Personally, I preferred the less-busy, quieter Gozo to the main island, so I would have happily gone there… well, maybe not for 10 years, but the week we spent on Gozo was excellent.
Napoleon ended Knights of Malta’s rule
Napoleon, to his credit, abolished slavery and the Inquisition in Malta.
By the late 1700s, the knights’ power was waning as fighting Muslims became less de rigueur. When Napoleon came calling in 1798, the knights couldn’t withstand a prolonged defence and quickly surrendered to the French troops, who then expelled the knights.

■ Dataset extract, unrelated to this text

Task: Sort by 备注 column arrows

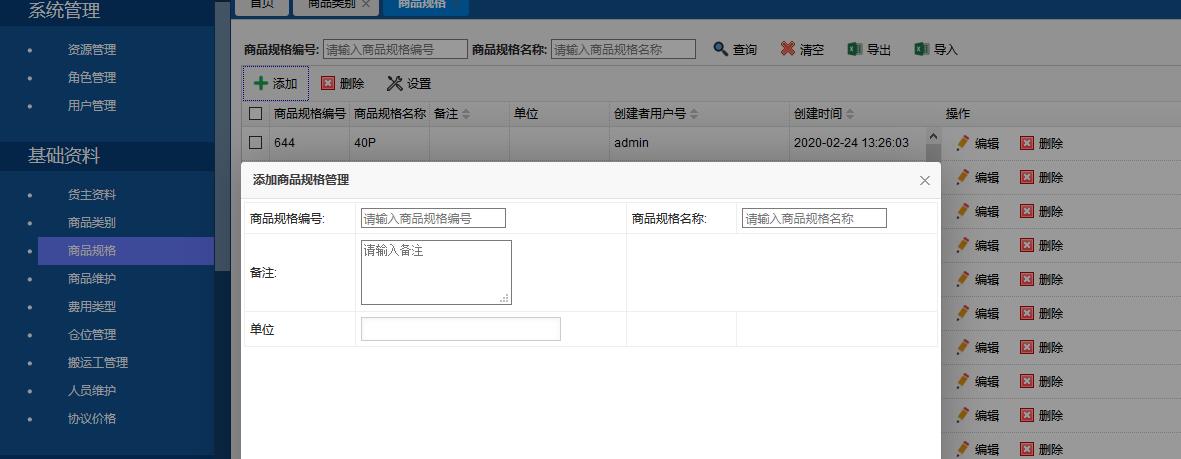Action: (466, 115)
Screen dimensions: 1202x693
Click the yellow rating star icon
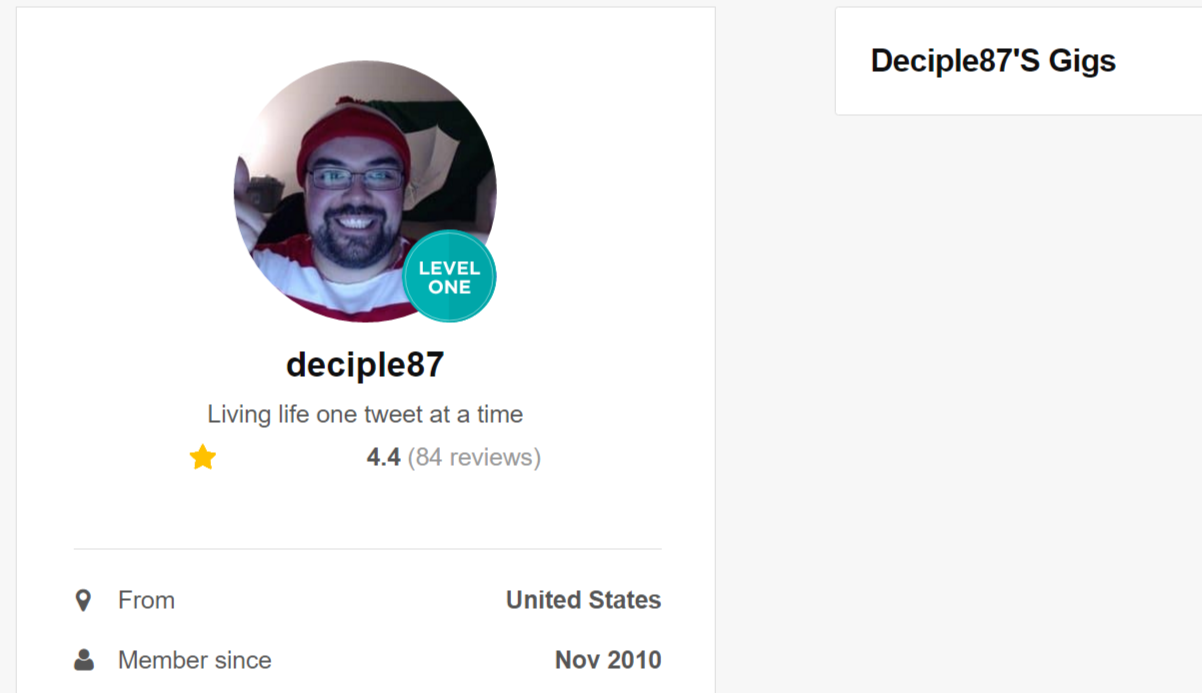click(203, 458)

Napoleon did what he always did – denude art galleries and churches of their treasures. But on the other hand, he abolished slavery and the Inquisition in Malta. Gotta give it to him for that.
By 1800, the British had driven the French out of Malta. It became a British protectorate and then a full-fledged colony from 1813 to 1964.
Knights of St. John today
Maltese crosses are everywhere in St. John’s Co-Cathedral, and all over Malta.

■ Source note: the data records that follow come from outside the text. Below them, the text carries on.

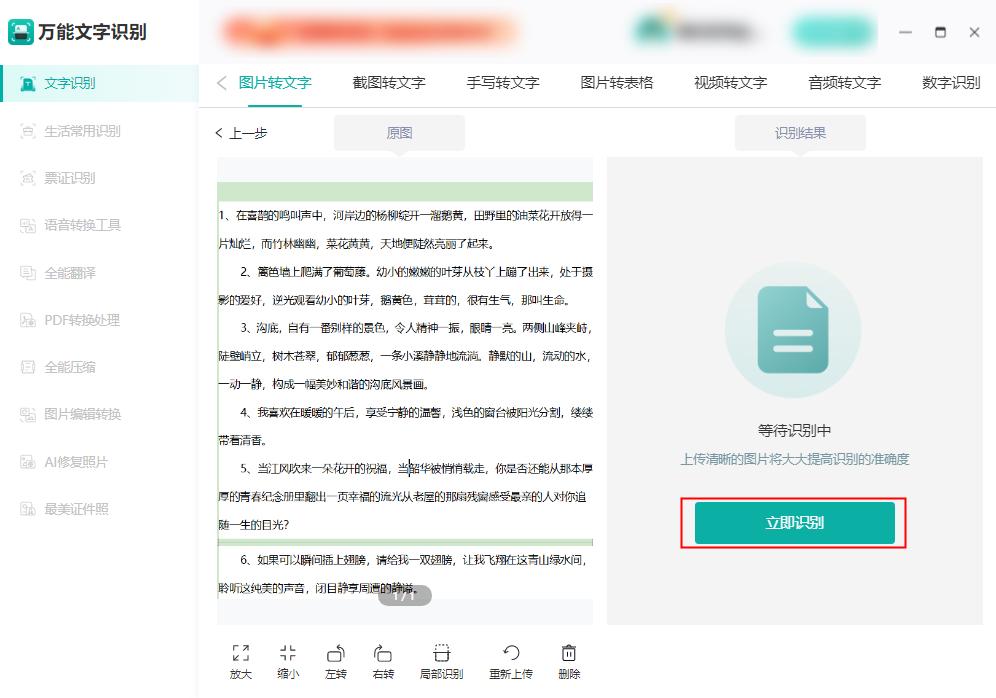
Task: Open 语音转换工具 from the sidebar
Action: pos(77,225)
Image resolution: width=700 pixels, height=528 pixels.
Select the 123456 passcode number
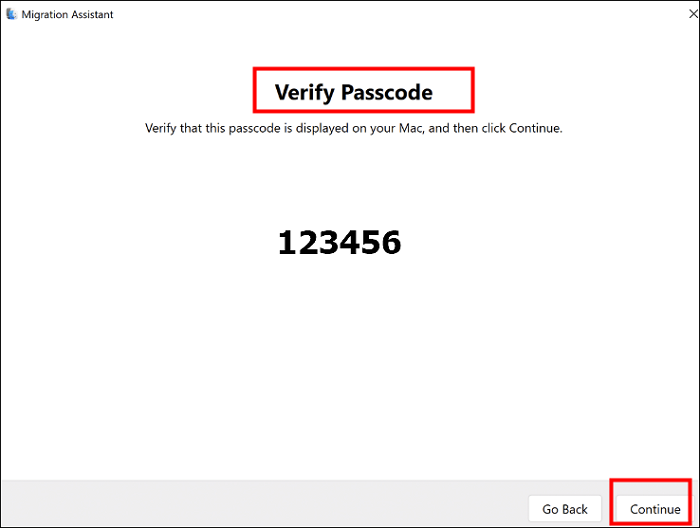(339, 242)
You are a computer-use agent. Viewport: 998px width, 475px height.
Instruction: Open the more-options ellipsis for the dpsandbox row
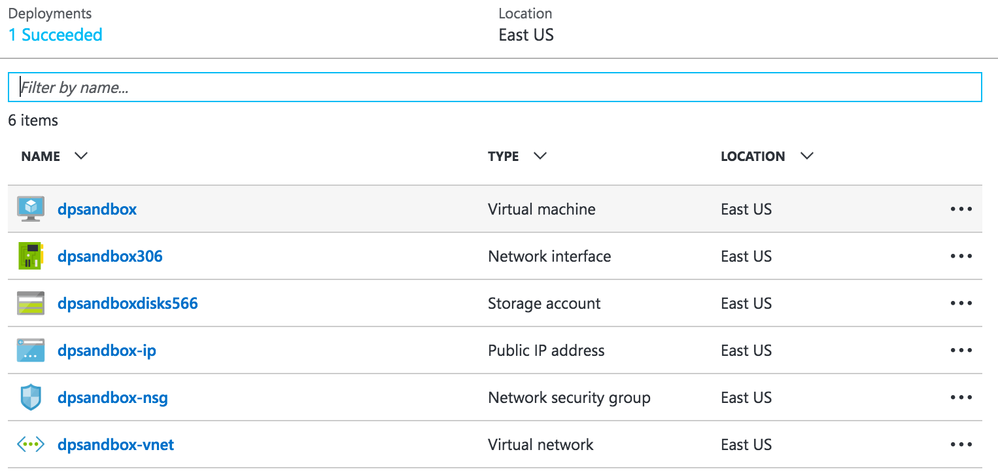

The military role of the knights may have faded away, but the Order of St. John still exists. Rome is now the headquarters for its international charity work.
If the Maltese cross looks familiar, you might be a Brit, Canadian or Portuguese. St. John Ambulance in Canada and other British Commonwealth countries, as well as the Bombeiros da Cruz de Malta (volunteer fire and medical emergency workers) in Lisbon, are all descendants of the Knights of St. John, aka Knights of Malta.
Indeed, the Order of St. John is the oldest charity in the world… now minus the slavery and torture.
So, were the Knights of Malta glorious heroes or brutal bullies? As with most stories, a bit of both.
We visited Malta in September and October 2024. Find out where we are right now by visiting our ‘Where’s Kathryn?’ page.
I visited Malta a few years ago so appreciated your interesting history of the Maltese Knights which I explored in my time there as well. I was also struck by the history of the bombing that occurred there in WW2 and found that amazing . A great place that I hope to return to someday.
Thanks for your interest, Wilma! Yes, the WW2 history struck me as well and I´m in the midst of writing a story about that as well, especially our visit to the Lascaris War Rooms.
You’re right – isn’t there always a dark side? So interesting.
Yes, there’s always another side. As tourists, we have to ask ourselves what that other side, that other story, “was,” since it usually affects the “is.”
Thanks for another terrific installment!
Thanks, Emmett. The story of the Knights of Malta is a fascinating one.
Another WOW! What a fun and informative meandering. Your descriptions of the history and artifacts are mind-boggling. You have exposed the notion that the knights did employ various forms of theft to support the cost of, beyond the use of slaves, their amazing constructions of castles and cathedrals, etc. Now, what really twists my imagination is — how, even with lengthy stays in each of their many venues, could they still have built such massively huge and time-consuming structures with detailed artistic trimmings in those many DIFFERENT AND WIDE-SPREAD locations, within a few short centuries?
Indeed! I’d love to go to Rhodes, since there is a couple of centuries of the Knights’ history there too.